A Bologna fra due settimane ci sarà un referendum per abrogare il finanziamento alle scuole materne paritarie voluto dal sindaco Merola (del Pd).
Uno studente di una qualsiasi scuola pubblica costa allo Stato Italiano 7.500 euro annui.
Uno studente di una scuola paritaria gliene costa 600 euro.
Ma l’idea che lo stato debba finanziare le “scuole dei preti e delle monache” è indigeribile ai più (mi sa che con questa nota rischio di rovinarmi qualche amicizia…).
Eppure il discorso è molto semplice. Fatto 100 il numero di studenti in Italia, lo Stato ha i soldi (ovvero, i docenti, le aule, gli edifici) per garantire la scuola a 80.

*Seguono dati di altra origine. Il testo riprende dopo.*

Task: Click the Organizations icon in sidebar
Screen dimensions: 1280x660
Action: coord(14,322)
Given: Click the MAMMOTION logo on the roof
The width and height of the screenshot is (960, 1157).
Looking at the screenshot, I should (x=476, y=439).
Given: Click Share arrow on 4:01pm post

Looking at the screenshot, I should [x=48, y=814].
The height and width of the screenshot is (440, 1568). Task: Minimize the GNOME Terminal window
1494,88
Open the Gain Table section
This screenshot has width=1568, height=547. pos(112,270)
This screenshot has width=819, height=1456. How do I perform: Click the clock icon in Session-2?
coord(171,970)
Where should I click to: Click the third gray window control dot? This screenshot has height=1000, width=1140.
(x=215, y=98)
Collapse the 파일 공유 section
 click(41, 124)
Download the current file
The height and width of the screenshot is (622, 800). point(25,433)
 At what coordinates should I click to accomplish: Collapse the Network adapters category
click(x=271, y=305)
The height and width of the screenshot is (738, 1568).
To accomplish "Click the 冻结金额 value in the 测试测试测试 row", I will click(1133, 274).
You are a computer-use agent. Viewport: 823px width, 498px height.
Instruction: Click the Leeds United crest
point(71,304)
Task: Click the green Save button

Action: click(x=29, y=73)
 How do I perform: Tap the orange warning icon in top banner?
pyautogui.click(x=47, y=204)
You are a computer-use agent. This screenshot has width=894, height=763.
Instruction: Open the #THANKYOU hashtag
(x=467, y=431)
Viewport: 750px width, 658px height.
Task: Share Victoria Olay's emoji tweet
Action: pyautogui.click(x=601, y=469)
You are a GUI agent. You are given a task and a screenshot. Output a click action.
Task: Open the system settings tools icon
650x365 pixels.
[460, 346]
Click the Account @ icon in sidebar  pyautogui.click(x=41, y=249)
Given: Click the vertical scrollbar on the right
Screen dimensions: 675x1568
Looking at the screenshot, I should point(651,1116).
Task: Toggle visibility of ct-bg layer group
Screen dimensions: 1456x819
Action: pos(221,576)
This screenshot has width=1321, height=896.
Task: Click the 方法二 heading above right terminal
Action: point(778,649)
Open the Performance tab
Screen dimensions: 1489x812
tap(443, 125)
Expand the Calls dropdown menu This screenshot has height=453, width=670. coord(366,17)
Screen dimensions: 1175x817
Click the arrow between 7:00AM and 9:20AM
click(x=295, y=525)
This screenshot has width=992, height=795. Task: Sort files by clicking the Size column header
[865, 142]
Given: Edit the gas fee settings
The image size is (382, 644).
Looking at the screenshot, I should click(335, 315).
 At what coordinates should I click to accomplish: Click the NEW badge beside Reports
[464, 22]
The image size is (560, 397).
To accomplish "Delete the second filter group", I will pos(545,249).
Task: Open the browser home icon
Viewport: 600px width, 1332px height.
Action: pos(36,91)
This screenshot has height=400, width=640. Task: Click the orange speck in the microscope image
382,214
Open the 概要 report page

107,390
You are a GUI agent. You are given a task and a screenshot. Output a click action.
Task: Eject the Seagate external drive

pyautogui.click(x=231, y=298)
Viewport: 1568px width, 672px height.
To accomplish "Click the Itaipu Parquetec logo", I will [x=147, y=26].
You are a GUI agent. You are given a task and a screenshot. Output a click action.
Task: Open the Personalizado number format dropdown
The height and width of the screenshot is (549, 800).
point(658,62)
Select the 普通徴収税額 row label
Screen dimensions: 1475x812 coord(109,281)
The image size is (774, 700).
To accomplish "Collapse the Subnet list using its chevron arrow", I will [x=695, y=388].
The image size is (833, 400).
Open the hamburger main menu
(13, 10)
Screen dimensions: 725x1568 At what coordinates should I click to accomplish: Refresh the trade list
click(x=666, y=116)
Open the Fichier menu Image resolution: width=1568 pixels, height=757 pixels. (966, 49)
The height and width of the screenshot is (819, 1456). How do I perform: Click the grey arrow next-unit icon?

Gli altri 20 che fa, li butta in mezzo alla strada? Li manda a lavorare?
Potrebbe essere un’idea – invece, guarda un po’ – si organizza coinvolgendo un soggetto diverso. E così a 72 ci pensa direttamente lui, agli altri 28 ci fa pensare i privati e in cambio gli dai i soldi per 8.
Togliere i soldi alle scuole paritarie sarebbe, come si dice a Roma, il risparmio di Maria calzetta. Con le risorse “risparmiate” infatti non si garantirebbe affatto un miglioramento della scuola pubblica, anzi. Si aiuterebbe la chiusura di quelle paritarie (che già stanno in crisi per conto loro) e quindi si manderebbe in tilt tutto il sistema.
Senza contare – tra l’altro – che mandando i figli alle scuole paritarie, non solo faccio risparmiare lo stato (che per i miei figli spende il 92% in meno), ma con le mie tasse finanzio una struttura pubblica di cui non usufruisco.
Ma vuoi mettere quant’è fico dire “aboliamo i finanziamenti alle scuole private”!
Tipico esempio di populismo tafazzista che fa sì che la sinistra rimanga minoritaria nel paese e riesca a perdere le elezioni anche quando le vince.